1221 Avenue of the Americas (formerly also known as the McGraw-Hill Building) is an international-style skyscraper at 1221 Sixth Avenue, in Midtown Manhattan, New York City. The 51-floor structure has a seven-story base and a simple, cuboid massing. The facade has no decoration and consists of red granite piers alternating with glass stripes to underline the tower's verticality.

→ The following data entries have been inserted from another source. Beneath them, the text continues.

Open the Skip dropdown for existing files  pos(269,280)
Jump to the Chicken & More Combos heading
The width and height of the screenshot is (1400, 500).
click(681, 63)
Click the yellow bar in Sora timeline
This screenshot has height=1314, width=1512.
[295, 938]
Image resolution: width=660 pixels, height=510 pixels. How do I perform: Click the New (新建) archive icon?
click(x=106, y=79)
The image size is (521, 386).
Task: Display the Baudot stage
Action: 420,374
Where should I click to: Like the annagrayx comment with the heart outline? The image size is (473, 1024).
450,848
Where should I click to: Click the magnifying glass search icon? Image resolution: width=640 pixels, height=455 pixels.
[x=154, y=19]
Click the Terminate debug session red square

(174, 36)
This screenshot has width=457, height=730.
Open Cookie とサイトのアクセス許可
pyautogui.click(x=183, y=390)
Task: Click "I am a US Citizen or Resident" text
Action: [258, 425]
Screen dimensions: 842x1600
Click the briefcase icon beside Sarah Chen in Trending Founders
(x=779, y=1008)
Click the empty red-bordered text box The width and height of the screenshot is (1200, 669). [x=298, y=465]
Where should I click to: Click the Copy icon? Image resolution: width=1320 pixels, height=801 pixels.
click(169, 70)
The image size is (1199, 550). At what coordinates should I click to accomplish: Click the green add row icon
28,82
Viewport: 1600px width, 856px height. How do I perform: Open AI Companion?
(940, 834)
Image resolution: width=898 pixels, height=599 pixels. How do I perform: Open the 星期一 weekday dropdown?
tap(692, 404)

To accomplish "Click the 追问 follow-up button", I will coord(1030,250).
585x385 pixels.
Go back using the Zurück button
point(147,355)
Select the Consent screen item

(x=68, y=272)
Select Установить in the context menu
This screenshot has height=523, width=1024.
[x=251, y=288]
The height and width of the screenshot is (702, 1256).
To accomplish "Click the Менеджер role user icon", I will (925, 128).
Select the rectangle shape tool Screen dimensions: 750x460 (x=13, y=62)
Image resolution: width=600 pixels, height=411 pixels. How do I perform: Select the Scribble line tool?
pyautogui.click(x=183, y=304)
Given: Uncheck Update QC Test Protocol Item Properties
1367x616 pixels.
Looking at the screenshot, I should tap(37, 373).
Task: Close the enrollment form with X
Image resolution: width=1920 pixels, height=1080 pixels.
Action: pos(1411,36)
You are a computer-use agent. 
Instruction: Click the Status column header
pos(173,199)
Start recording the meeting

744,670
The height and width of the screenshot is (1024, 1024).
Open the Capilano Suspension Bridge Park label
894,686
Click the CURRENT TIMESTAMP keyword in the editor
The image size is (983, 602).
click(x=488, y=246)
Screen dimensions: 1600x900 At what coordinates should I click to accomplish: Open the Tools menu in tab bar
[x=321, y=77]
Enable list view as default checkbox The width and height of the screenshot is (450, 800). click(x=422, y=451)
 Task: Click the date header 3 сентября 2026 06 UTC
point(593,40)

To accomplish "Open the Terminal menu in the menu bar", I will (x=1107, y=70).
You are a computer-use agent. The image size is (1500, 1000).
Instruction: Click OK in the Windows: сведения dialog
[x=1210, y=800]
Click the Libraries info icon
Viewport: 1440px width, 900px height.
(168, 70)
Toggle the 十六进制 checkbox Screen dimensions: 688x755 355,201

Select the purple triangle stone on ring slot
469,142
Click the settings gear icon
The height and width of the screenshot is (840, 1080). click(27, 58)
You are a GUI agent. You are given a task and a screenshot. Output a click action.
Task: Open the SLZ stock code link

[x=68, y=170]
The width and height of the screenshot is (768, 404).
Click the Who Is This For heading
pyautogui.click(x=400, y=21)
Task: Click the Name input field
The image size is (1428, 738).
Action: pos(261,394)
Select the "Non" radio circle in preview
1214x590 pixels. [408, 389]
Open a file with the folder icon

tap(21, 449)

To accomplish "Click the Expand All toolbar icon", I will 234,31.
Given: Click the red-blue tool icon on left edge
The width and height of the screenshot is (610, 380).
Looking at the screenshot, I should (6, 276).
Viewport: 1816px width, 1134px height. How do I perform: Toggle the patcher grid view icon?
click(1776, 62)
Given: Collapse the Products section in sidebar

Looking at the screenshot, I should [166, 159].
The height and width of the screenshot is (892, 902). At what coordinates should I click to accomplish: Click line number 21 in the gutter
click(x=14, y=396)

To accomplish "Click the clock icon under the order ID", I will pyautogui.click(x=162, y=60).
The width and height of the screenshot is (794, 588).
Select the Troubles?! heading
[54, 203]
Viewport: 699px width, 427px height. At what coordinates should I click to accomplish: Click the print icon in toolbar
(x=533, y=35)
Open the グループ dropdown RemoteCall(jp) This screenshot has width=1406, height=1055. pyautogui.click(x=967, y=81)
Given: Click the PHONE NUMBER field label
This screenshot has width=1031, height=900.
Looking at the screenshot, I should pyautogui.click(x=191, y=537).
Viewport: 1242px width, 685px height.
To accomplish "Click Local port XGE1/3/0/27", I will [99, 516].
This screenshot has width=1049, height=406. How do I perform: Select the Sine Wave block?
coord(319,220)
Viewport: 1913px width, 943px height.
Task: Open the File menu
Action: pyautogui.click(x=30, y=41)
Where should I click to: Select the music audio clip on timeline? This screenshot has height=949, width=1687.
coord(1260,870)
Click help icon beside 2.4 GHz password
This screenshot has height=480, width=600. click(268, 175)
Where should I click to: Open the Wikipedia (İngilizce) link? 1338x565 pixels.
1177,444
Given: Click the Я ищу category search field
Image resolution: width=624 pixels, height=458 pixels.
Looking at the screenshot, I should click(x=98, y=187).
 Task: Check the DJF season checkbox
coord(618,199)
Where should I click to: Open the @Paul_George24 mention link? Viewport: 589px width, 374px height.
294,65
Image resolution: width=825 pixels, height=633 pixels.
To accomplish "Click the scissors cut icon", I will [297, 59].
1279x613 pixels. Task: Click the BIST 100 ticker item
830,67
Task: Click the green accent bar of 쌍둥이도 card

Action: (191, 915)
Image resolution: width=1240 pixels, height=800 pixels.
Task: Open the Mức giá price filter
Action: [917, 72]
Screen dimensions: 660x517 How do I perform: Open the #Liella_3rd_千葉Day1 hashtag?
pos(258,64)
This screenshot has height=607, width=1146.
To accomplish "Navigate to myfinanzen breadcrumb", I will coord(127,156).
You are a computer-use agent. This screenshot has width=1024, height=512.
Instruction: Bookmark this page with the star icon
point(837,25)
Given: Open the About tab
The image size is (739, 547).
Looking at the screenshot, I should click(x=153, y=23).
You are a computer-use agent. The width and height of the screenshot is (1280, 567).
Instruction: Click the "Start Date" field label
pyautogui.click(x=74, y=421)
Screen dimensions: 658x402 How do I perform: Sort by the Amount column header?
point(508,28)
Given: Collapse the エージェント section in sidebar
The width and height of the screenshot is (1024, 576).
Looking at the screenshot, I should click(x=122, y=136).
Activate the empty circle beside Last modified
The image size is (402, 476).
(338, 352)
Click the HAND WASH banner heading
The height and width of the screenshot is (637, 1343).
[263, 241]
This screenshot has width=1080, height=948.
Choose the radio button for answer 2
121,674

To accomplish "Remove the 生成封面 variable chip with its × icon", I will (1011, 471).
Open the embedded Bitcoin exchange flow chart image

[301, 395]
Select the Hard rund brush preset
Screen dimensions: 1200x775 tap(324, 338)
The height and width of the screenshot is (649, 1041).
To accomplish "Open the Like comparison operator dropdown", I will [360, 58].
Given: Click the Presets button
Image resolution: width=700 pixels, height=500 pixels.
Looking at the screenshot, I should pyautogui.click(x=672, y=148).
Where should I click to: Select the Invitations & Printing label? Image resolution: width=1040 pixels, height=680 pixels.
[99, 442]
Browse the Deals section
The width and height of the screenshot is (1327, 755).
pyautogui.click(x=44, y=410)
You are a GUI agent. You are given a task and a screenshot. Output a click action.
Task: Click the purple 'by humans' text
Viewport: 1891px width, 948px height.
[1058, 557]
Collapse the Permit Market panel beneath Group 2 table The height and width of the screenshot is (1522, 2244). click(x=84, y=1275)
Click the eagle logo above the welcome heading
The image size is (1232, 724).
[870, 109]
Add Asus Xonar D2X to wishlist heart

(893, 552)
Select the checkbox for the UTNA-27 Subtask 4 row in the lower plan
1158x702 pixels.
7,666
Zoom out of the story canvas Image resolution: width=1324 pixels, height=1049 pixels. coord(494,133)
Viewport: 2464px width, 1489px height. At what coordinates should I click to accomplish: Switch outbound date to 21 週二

The building  is set back  from Sixth Avenue, with a sunken courtyard dominated by Sun Triangle, an  abstract steel sculpture by Athelstan Spilhaus. The tower's lobby is clad in dark red terrazzo and red marble, with aphorisms by Plato and John F. Kennedy.

Background

The building was part of the later Rockefeller Center expansion (1960s–1970s) dubbed the "XYZ Buildings". Their plans were first drawn in 1963 by the Rockefeller family's architect, Wallace Harrison, of the architectural firm Harrison & Abramovitz. Their letters correspond to their height. 1251 Avenue of the Americas is the "X" Building as it is the tallest at 750 ft (229 m) and 54 stories, and was the first completed, in 1971. The "Y" is 1221 Avenue of the Americas, which was the second tower completed (1973) and is the second in height (674 ft and 51 stories). The "Z" Building, the shortest and the youngest, is 1211 Avenue of the Americas with 45 stories (592 ft).

The building was previously the headquarters of McGraw-Hill Financial. Other tenants include Sirius XM Satellite Radio, whose headquarters and broadcast facility are in the building, and the law firms Mayer Brown and White & Case.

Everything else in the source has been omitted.